On 10/23/2013 5:53 AM, Bruno Marchal wrote:

On 22 Oct 2013, at 19:01, meekerdb wrote:

On 10/22/2013 5:48 AM, Bruno Marchal wrote:

On 21 Oct 2013, at 20:07, meekerdb wrote:

On 10/20/2013 11:12 PM, Russell Standish wrote:
On Sun, Oct 20, 2013 at 08:09:59PM -0700, meekerdb wrote:
Consistency is []p & ~[]~p. I was saying []p & ~p, ie mistaken belief.
ISTM that Bruno equivocates and [] sometimes means "believes" and sometimes 
"provable".

And I'm doing the same. It's not such an issue - a mathematician will
only believe something if e can prove it.

But provable(p)==>p  and believes(p)=/=>p, so why equivocate on them?


Both provable('p') -> p, and believe('p') -> p, when we limit ourself to 
correct machine.


(And incidentally mathematicians believe stuff they can't prove all the time - that's how they choose things to try to prove).

Then it is a conjecture. They don't believe rationally in conjecture, when they are correct.

They believe it in the real operational sense of "believe", they will bet their whole professional lives on it. How long did it take Andrew Wiles to prove Fermat's last theorem? Since one can never know that one is a "correct machine" it seems to me a muddling of things to equivocate on "provable" and "believes".

On the contrary. It provides a recursive definition of the beliefs, by a rational agent accepting enough truth to understand how a computer work.

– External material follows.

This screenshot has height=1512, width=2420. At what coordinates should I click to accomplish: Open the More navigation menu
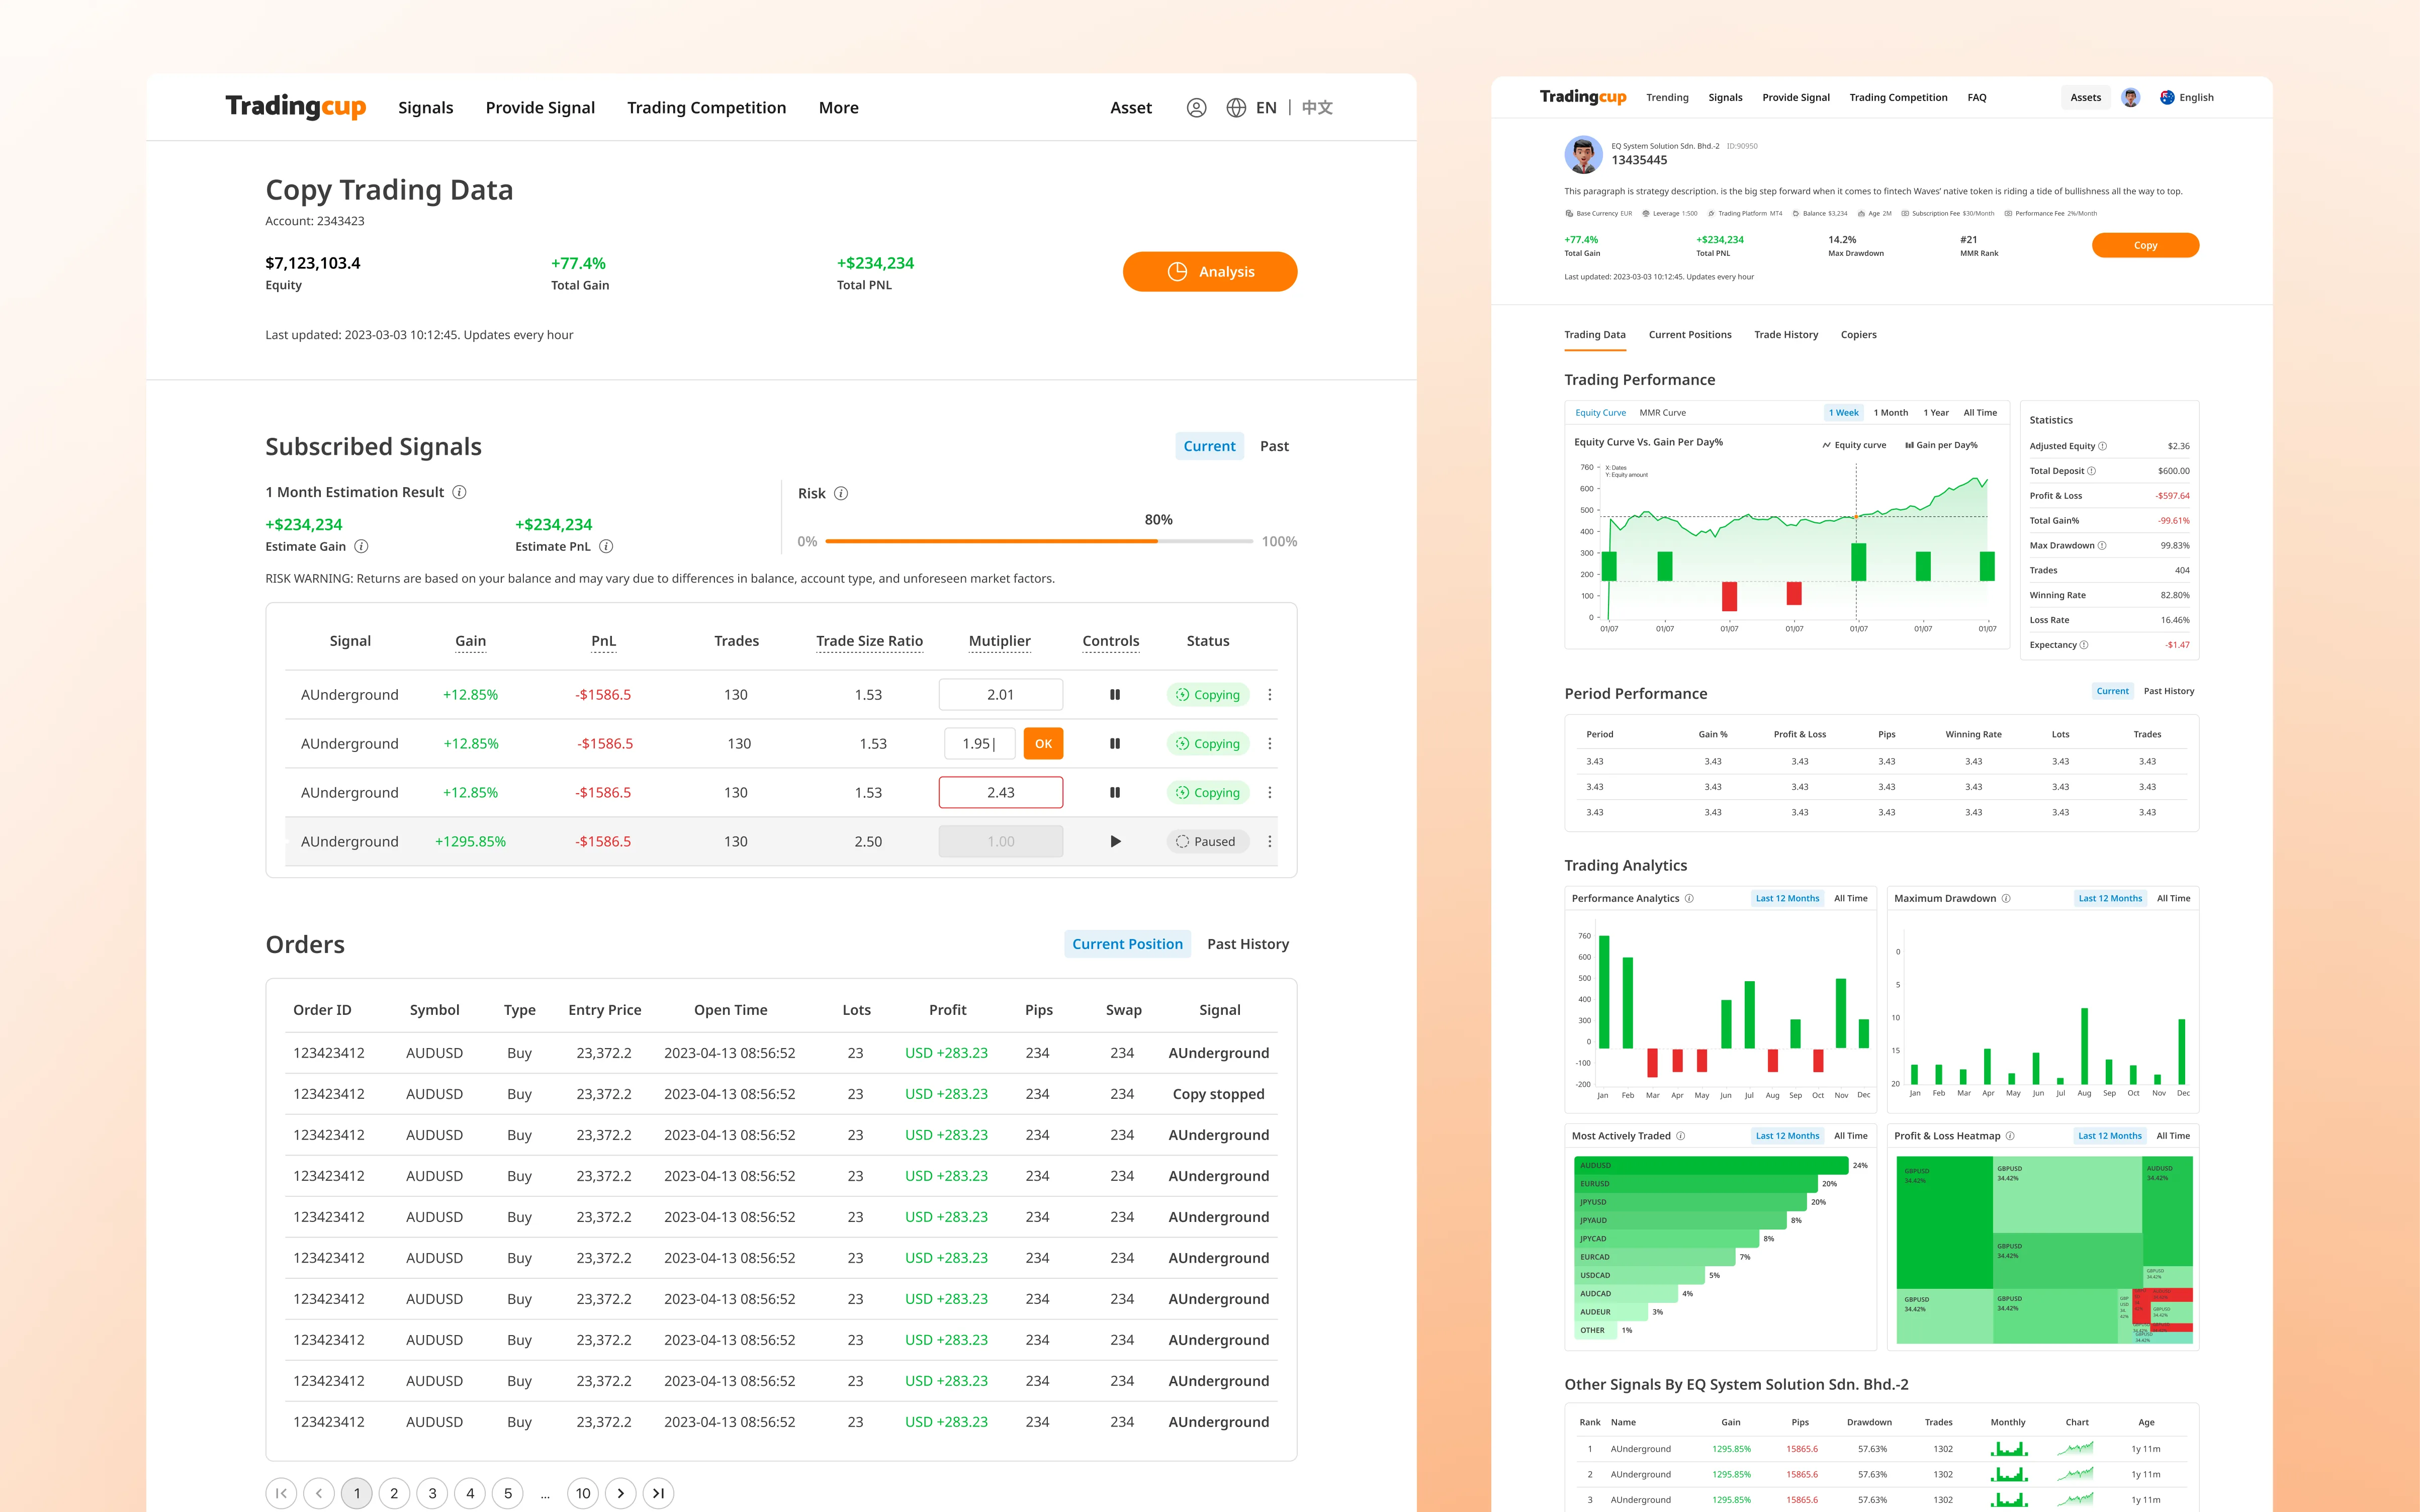tap(838, 107)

We can define the beliefs by presenting PA axioms in that way

Classical logic is believed,
'0 ≠ s(x)'  is believed,
's(x) = s(y) -> x = y'  is believed,
'x+0 = x' is believed,
'x+s(y) = s(x+y)' is believed,
'x*0=0' is believed,
'x*s(y)=(x*y)+x' is believed,

and the rule: if "A -> B" is believed and A is believed, then (soon or later) B 
is believed.

But the point of Seth Lloyd's paper was that later can effectively be never and since given any time horizon, t, almost all B will not be believed earlier than t. So really you call it "believe", but you use it as "provable".


Then the theory will apply to any recursively enumerable extensions of those beliefs, provided they don't get arithmetically unsound.

The believer can be shown to be Löbian once he has also the beliefs in the 
induction axioms.

Not really. You have add another axiom that the believer is correct. He doesn't believe any false propositions - which means it is an idealization that doesn't apply to anyone.